◆ PROBLEM TO SOLVE ◆
Starting at the line that contains "Task: Click the Find input field", write out every line through the end of the records exactly as it stands, and leave out all pictures.

*** Opening of SUPPLIED INFORMATION ***

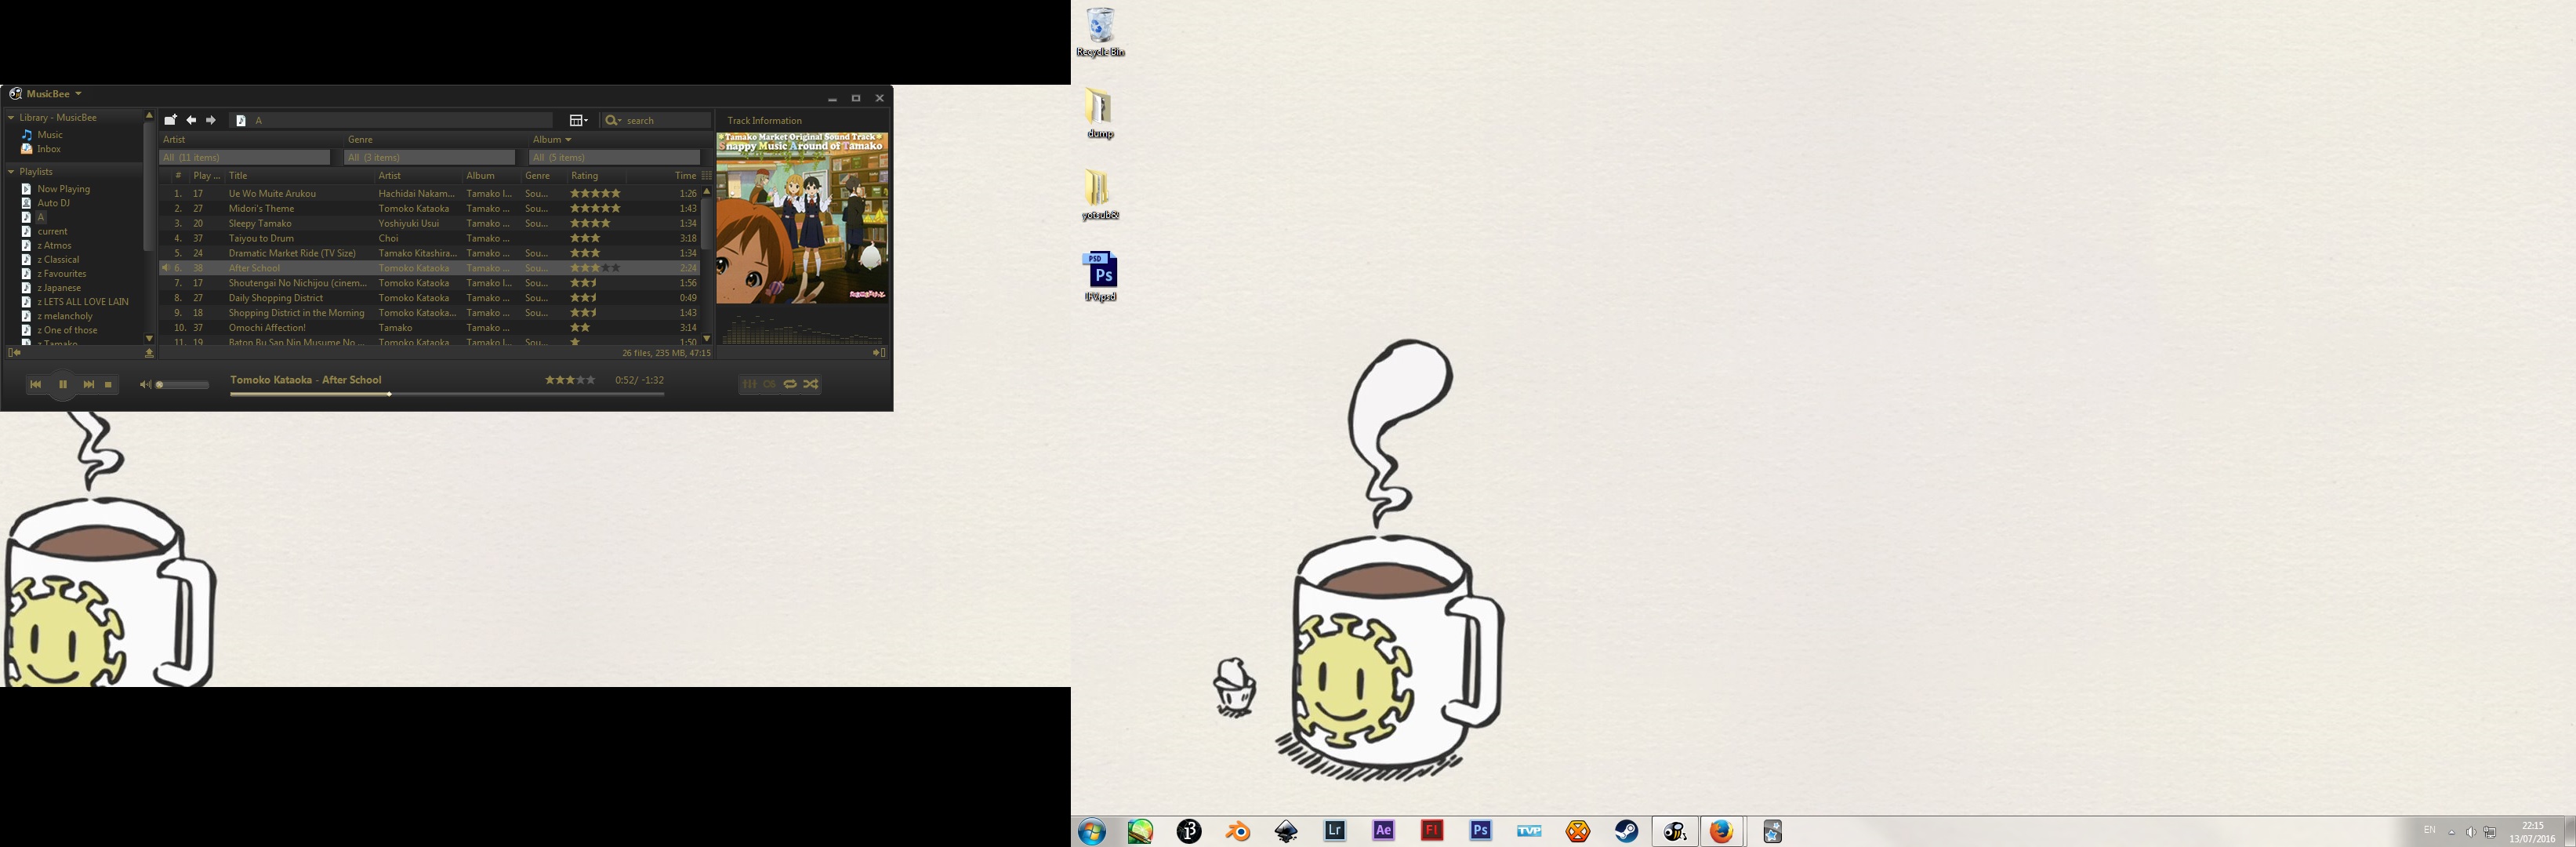Open the z Favourites playlist
The height and width of the screenshot is (847, 2576).
[x=62, y=274]
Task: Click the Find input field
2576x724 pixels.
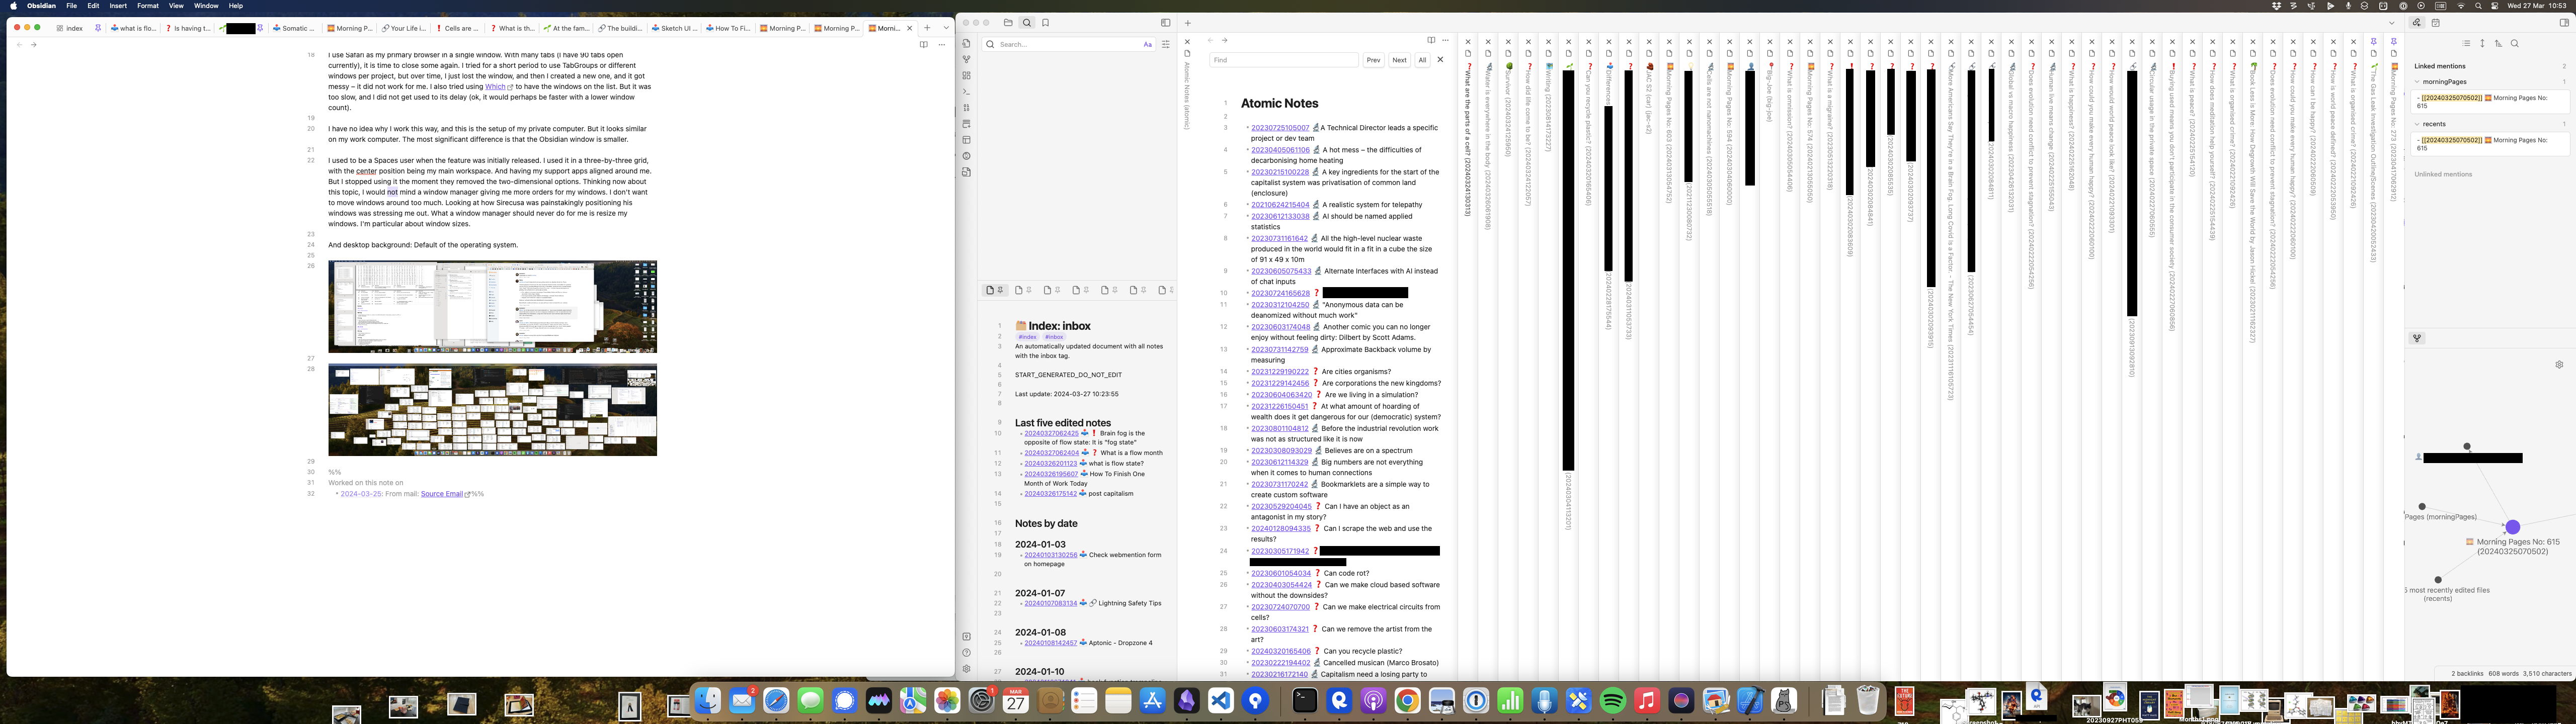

*** Close of SUPPLIED INFORMATION ***

◆ ANSWER TO THE EXERCISE ◆
Task: Click the Find input field
2576x724 pixels.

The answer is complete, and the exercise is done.